Iraqi ministry looks for investors
Iraq's transport infrastructure is on the road to recovery after decades of neglect but funding is inadequate and the transport minister is seeking outside investors.
Factionalism and corruption was rife when Amer Abduljabbar Ismail took the helm at a government department considered to be one of the most dysfunctional in the war-battered country, the minister said.
"It looked like a group of gangs and militias," he said, adding that at one point the skills shortage was such that nearly half the workforce only had a primary education. Now Ismail has the ministry moving forward again and signed a preliminary deal with Air France-KLM, which will see Iraqi Airways taking off for European destinations and Baghdad's airport being renovated.

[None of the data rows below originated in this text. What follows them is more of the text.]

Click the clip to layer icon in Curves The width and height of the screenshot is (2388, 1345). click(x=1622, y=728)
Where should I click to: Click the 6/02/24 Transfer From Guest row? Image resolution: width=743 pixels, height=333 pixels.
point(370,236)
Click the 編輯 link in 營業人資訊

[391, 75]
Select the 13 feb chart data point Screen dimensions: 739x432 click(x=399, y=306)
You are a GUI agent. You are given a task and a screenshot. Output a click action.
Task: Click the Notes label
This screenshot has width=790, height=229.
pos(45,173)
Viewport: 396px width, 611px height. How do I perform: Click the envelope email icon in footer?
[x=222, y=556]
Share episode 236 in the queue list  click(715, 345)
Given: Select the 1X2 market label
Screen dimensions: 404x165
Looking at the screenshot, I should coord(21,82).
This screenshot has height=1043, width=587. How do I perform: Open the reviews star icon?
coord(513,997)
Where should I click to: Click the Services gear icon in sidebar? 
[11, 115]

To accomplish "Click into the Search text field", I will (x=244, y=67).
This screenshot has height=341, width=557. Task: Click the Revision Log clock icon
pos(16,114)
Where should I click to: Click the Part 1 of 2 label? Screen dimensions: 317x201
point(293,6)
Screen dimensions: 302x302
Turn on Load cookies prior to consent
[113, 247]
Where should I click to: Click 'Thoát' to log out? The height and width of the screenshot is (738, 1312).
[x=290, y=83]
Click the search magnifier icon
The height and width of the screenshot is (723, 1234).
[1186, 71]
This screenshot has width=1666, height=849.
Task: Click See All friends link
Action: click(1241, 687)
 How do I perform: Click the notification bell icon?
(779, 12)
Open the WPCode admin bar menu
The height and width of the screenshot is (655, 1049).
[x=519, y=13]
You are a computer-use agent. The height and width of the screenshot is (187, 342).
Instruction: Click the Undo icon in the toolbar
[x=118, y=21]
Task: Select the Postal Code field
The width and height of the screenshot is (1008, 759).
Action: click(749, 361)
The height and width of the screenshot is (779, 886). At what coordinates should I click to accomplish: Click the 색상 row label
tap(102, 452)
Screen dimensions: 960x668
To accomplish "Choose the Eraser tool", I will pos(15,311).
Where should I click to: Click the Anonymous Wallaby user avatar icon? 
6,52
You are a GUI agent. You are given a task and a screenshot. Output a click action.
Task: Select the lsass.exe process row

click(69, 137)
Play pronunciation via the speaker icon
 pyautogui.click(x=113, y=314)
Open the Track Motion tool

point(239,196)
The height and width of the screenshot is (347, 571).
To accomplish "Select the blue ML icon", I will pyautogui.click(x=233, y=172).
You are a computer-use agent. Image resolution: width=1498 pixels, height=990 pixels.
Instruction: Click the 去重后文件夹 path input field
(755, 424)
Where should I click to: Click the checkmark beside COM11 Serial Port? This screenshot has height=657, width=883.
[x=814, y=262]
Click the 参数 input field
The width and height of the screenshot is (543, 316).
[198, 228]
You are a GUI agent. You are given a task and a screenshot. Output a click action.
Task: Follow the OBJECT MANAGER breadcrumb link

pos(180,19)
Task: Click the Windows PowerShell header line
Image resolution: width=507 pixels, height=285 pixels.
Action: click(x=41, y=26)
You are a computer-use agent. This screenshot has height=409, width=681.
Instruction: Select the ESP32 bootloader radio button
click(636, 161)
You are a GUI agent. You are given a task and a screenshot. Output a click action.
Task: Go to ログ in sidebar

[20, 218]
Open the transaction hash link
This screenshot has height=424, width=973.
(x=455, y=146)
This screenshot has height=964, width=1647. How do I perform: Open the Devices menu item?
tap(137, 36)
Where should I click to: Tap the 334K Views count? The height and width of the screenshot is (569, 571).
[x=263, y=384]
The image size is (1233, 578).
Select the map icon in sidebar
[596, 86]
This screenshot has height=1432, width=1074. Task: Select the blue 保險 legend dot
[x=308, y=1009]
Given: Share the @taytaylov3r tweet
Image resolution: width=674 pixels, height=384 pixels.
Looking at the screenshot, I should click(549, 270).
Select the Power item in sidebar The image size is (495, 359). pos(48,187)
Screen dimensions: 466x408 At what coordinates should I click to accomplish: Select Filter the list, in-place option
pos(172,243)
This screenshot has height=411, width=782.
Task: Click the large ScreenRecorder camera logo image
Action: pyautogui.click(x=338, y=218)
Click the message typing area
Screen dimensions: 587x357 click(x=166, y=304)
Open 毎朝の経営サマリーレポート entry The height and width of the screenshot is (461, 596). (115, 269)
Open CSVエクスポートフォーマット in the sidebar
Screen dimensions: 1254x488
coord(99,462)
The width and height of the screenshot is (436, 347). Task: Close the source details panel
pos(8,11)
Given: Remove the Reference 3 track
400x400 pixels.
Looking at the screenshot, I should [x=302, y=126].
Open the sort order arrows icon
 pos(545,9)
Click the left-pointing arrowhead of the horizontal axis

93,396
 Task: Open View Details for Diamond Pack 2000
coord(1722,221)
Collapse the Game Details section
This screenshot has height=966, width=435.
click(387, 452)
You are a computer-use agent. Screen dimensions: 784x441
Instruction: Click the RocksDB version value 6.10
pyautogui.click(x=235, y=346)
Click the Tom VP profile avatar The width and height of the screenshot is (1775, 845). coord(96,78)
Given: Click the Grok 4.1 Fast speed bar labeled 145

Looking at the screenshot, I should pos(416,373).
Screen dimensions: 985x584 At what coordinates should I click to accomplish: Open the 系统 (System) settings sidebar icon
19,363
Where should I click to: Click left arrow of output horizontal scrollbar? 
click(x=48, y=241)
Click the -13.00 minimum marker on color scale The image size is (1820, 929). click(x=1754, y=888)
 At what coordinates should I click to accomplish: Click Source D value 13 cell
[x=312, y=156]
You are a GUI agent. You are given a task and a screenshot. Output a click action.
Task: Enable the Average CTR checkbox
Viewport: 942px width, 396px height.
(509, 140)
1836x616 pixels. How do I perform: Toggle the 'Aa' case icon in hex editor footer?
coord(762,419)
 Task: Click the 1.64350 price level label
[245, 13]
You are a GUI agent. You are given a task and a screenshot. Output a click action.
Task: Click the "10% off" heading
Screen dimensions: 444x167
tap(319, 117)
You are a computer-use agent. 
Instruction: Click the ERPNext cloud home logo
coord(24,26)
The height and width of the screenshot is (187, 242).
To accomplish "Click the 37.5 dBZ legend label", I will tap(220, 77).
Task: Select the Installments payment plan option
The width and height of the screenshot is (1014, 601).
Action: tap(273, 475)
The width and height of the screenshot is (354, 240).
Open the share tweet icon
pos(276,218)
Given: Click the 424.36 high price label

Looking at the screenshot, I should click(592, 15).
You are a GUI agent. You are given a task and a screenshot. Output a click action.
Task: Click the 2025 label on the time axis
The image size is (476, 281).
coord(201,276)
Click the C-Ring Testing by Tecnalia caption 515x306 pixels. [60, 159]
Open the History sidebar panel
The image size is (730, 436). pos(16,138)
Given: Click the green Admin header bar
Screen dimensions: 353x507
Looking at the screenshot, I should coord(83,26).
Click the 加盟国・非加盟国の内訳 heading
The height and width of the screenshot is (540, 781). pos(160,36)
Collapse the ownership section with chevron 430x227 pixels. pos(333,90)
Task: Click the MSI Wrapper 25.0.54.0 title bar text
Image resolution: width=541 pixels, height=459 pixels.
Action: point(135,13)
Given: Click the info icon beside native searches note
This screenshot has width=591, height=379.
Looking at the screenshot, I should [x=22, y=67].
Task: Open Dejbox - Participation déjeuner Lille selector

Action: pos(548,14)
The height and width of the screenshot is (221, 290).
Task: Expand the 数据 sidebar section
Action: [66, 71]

Topping his ambitious list of projects that also includes revamping the nation's bombed out and looted railway network is a $4.4 billion (Dh16.1bn) container port in Iraq's Al Fao in the south.
Despite initial successes the ministry's budget of $450 million is far too small to fulfil Ismail's Iraq's basic transport needs, Ismail said.
"We don't have enough money for our projects, so we will have to go to outside investors for funding," he said, adding that he is already in talks with potential investors from Turkey, Germany and Denmark.
To get this far Ismail, 47, a rotund and small man with 25 years of professional experience in the freight and logistics industry, has had to hone his political cunning as well as wielding his business know-how.
He was not allowed to fire people outright due to the huge unemployment in Baghdad, but the ministry of 45,000 employees still needed to slim down by 30 per cent to be efficient.
So he tore apart the ministry's hierarchy instead, moving many self-appointed officials to posts where they could do the least harm and at the same time he implemented rigorous accounting regulations to curtail theft.
It was not a popular move.
"Each person I fired from their position meant that other officials would come to visit me to beg me to bring them back to work," the politically unaffiliated minister said with a sigh.
Ismail's ministry has the unwieldy task of rebuilding a heavily damaged transport system that includes airports, the national airline, ports and buses, and about 2,000 kilometres of rails.
In the five months since Ismail took office he has quietly but determinedly tried to turn the corner of the ministry that had been brought almost to a halt by a decade of sanctions followed by war and sectarian strife.
"The most difficult time was when there was no minister for nearly two years between 2005 and 2007," he said, adding that turf wars were still common.
Since taking the helm, Ismail has more than doubled revenues in the national bus system by implementing a simple change in the ticketing system that stopped employees pocketing money from ticket sales.
He also convinced some international shipping groups to take sailors from the ministry's marine shipping company. About 1,500 merchant marines had no work because their ships had all been destroyed in the war.
A top priority for the ministry is to ensure the nation's transport system is expanded at the same time as it gets back on its feet.